SUPPLIED DATA:
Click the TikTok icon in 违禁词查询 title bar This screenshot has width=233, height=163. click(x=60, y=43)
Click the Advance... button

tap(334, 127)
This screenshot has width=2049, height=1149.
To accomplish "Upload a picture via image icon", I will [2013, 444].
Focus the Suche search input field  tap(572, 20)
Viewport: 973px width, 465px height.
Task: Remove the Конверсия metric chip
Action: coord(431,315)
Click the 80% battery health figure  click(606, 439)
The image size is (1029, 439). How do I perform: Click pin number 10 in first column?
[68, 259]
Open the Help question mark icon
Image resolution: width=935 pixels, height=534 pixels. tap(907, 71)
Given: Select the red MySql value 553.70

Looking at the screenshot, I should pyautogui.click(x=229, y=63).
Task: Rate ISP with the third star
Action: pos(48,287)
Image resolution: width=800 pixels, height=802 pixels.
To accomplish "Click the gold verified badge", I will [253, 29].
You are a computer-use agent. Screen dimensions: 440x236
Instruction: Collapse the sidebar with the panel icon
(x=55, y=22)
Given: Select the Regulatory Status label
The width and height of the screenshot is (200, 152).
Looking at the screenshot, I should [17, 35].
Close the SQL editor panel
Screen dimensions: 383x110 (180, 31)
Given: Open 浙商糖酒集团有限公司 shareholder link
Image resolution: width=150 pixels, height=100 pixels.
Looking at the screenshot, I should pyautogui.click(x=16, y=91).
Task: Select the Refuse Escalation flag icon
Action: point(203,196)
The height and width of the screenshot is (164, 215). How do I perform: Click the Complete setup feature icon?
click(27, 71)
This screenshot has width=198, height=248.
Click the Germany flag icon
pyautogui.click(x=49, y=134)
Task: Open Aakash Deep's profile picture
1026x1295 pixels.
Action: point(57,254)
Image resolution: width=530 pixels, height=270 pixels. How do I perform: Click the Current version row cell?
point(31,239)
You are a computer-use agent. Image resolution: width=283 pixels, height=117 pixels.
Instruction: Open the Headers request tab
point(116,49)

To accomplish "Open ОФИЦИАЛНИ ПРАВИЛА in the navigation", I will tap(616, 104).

INSTRUCTIONS TO FOLLOW: Please render all of the rows above as a JSON list of strings, with each line as its own string and blank lines omitted.

PROBLEM SOLUTION:
[
  "Click the TikTok icon in 违禁词查询 title bar This screenshot has width=233, height=163. click(x=60, y=43)",
  "Click the Advance... button",
  "tap(334, 127)",
  "This screenshot has width=2049, height=1149.",
  "To accomplish \"Upload a picture via image icon\", I will [2013, 444].",
  "Focus the Suche search input field  tap(572, 20)",
  "Viewport: 973px width, 465px height.",
  "Task: Remove the Конверсия metric chip",
  "Action: coord(431,315)",
  "Click the 80% battery health figure  click(606, 439)",
  "The image size is (1029, 439). How do I perform: Click pin number 10 in first column?",
  "[68, 259]",
  "Open the Help question mark icon",
  "Image resolution: width=935 pixels, height=534 pixels. tap(907, 71)",
  "Given: Select the red MySql value 553.70",
  "Looking at the screenshot, I should pyautogui.click(x=229, y=63).",
  "Task: Rate ISP with the third star",
  "Action: pos(48,287)",
  "Image resolution: width=800 pixels, height=802 pixels.",
  "To accomplish \"Click the gold verified badge\", I will [253, 29].",
  "You are a computer-use agent. Screen dimensions: 440x236",
  "Instruction: Collapse the sidebar with the panel icon",
  "(x=55, y=22)",
  "Given: Select the Regulatory Status label",
  "The width and height of the screenshot is (200, 152).",
  "Looking at the screenshot, I should [17, 35].",
  "Close the SQL editor panel",
  "Screen dimensions: 383x110 (180, 31)",
  "Given: Open 浙商糖酒集团有限公司 shareholder link",
  "Image resolution: width=150 pixels, height=100 pixels.",
  "Looking at the screenshot, I should pyautogui.click(x=16, y=91).",
  "Task: Select the Refuse Escalation flag icon",
  "Action: point(203,196)",
  "The height and width of the screenshot is (164, 215). How do I perform: Click the Complete setup feature icon?",
  "click(27, 71)",
  "This screenshot has width=198, height=248.",
  "Click the Germany flag icon",
  "pyautogui.click(x=49, y=134)",
  "Task: Open Aakash Deep's profile picture",
  "1026x1295 pixels.",
  "Action: point(57,254)",
  "Image resolution: width=530 pixels, height=270 pixels. How do I perform: Click the Current version row cell?",
  "point(31,239)",
  "You are a computer-use agent. Image resolution: width=283 pixels, height=117 pixels.",
  "Instruction: Open the Headers request tab",
  "point(116,49)",
  "To accomplish \"Open ОФИЦИАЛНИ ПРАВИЛА in the navigation\", I will tap(616, 104)."
]